## REQUIREMENTS:
Retype the listing starting with the line containing "Viewport: 873px width, 1372px height." and ending with the line containing "(x=928, y=134)", keeping every character as it appears.

==== RECORDS SUPPLIED ====

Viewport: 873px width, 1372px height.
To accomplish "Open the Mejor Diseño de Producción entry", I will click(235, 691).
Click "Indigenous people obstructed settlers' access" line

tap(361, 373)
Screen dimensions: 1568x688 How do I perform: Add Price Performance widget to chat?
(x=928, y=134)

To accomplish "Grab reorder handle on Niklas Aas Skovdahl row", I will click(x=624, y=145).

====
==== RECORDS SUPPLIED ====

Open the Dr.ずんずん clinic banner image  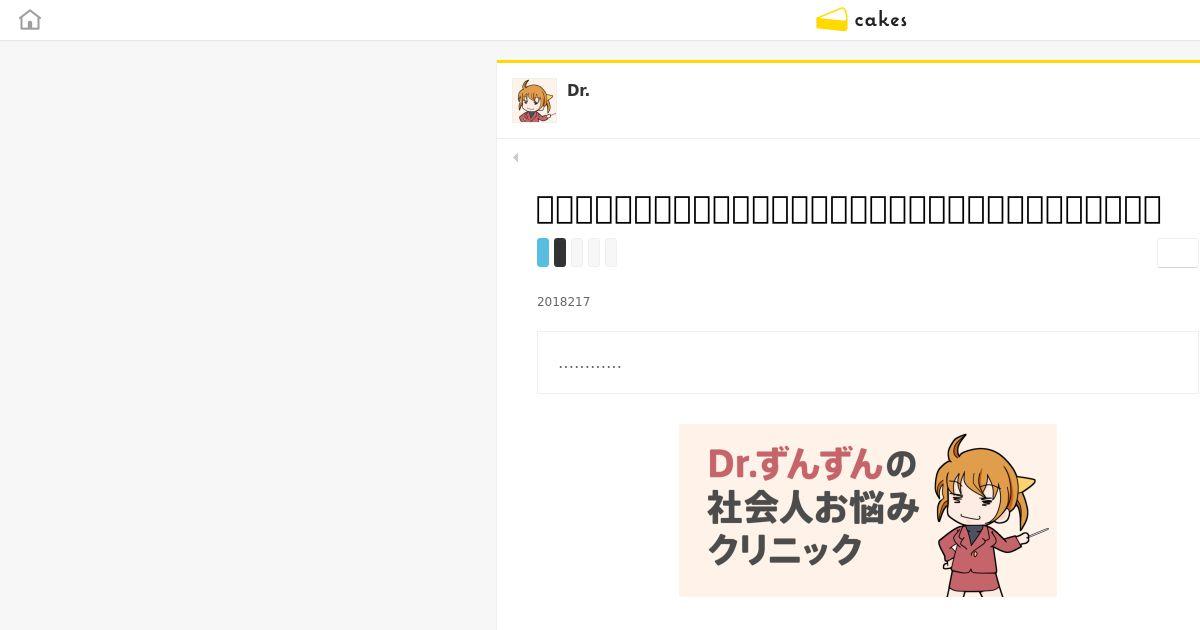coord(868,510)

====

## FULL SOLUTION:
Viewport: 873px width, 1372px height.
To accomplish "Open the Mejor Diseño de Producción entry", I will click(235, 691).
Click "Indigenous people obstructed settlers' access" line

tap(361, 373)
Screen dimensions: 1568x688 How do I perform: Add Price Performance widget to chat?
(x=928, y=134)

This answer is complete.